▸ What this task involves:
In the text on prokaryotes, which archaeon is named as using salt gradients to power proton pumps?

By Drew Lichtenstein – Updated March 24, 2022
Image credit: Seksan Mongkhonkhamsao / Moment/GettyImages
Prokaryotes are simple, single‑cell organisms that lack a true nucleus and complex organelles such as mitochondria. Their DNA is free‑floating in the cytoplasm, and they typically possess far less genetic material than eukaryotes. While most reproduce asexually, some engage in genetic exchange, and a subset can photosynthesize via chloroplast‑like structures.
Eubacteria—the traditional “bacteria” kingdom—have been studied for over a century, largely because many species are human pathogens. Thousands of eubacterial species exist, commonly classified by cell shape: rod‑shaped (bacilli), spiral (spirilla), and spherical (cocci). Beyond their medical relevance, eubacteria play a pivotal role in global biogeochemical cycles by decomposing organic matter and converting nitrogen into forms usable by plants.
Archaea constitute a distinct prokaryotic kingdom that thrives in extreme habitats, from hydrothermal vents to acidic hot springs. Their cellular biochemistry diverges markedly from eubacteria, enabling survival under conditions lethal to most life forms. Some archaea, such as Halobacterium, harness salt gradients to power proton pumps and generate energy.

▸ Record set:
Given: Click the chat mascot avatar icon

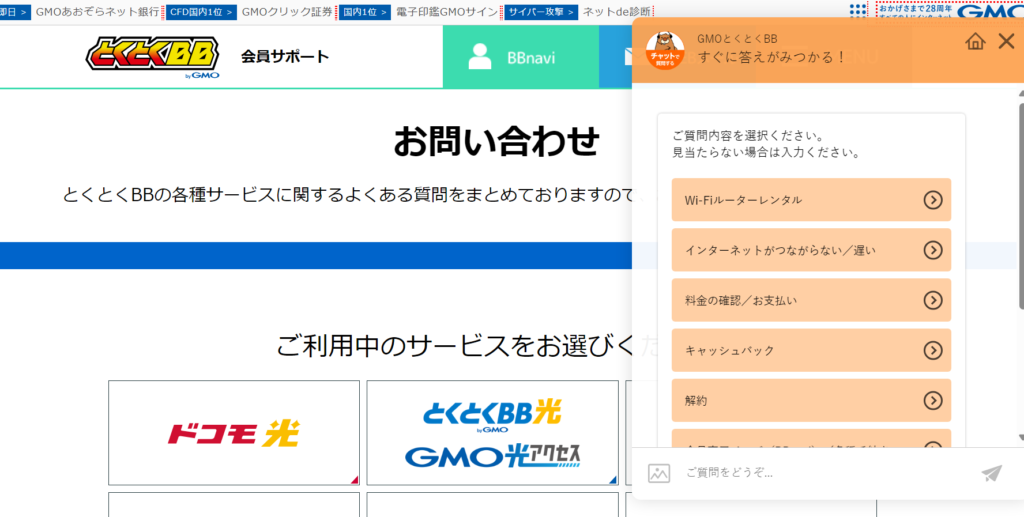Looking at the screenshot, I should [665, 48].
==
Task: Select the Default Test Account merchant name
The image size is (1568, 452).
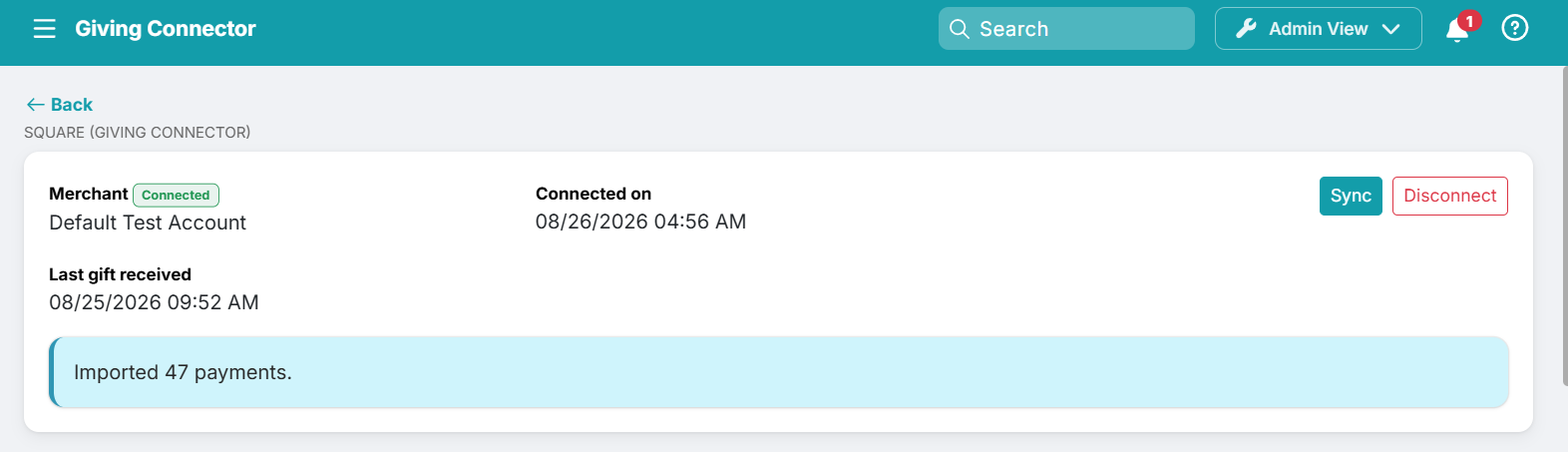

▸ Exercise solution:
Halobacterium